Special Mandatory Redemption:   If the Telecity Acquisition is not completed on or prior to November 29, 2016, or if, prior to such date, the Telecity Offer has lapsed or been withdrawn for the purposes of the U.K. City Code on Takeovers and Mergers, then in either case Equinix must redeem all of the notes at a redemption price equal to 100% of the principal amount of the notes, plus accrued and unpaid interest to, but excluding, the redemption date.
CUSIP:   29444U AQ9
ISIN:   US29444UAQ94
Distribution:   SEC Registered (Registration No. 333-200294)
Listing:   None
Trade Date:   November 19, 2015
Settlement Date:   It is expected that delivery of the notes will be made against payment therefor on or about December 4, 2015, which is the tenth business day following the date of pricing of the notes (such settlement cycle being referred to as “T+10”). Under Rule 15c6-1 under the Securities Exchange Act of 1934, as amended, trades in the secondary market generally are required to settle in three business days unless the parties to any such trade expressly agree otherwise.

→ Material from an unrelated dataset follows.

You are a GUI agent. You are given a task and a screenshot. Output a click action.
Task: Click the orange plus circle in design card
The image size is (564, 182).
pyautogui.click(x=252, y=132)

Accordingly, purchasers who wish to trade the notes on the date of pricing or the next succeeding six business days will be required, by virtue of the fact that the notes initially will settle in T+10, to specify an alternative settlement cycle at the time of any such trade to prevent failed settlement and should consult their own advisors.
Use of Proceeds:   As set forth in the Preliminary Prospectus Supplement. The additional proceeds from the increase of $100,000,000 in aggregate principal


  amount from the Preliminary Prospectus Supplement will be used for general corporate purposes.
Joint Book-Running Managers:  

J.P. Morgan Securities LLC

Merrill Lynch, Pierce, Fenner & Smith

                     Incorporated

Citigroup Global Markets Inc.

RBC Capital Markets, LLC

Co-Managers:  

TD Securities (USA) LLC

ING Financial Markets LLC

HSBC Securities (USA) Inc.

Mitsubishi UFJ Securities (USA), Inc.

The Issuer has filed a registration statement (including a preliminary prospectus supplement) with the SEC for the offering to which this communication relates. Before you invest, you should read the preliminary prospectus supplement in that registration statement and other documents the Issuer has filed with the SEC for more complete information about the Issuer and this offering. You may get these documents for free by visiting EDGAR on the SEC Web site at www.sec.gov. Alternatively, copies may be obtained from J.P. Morgan Securities LLC by calling 866-803-9204.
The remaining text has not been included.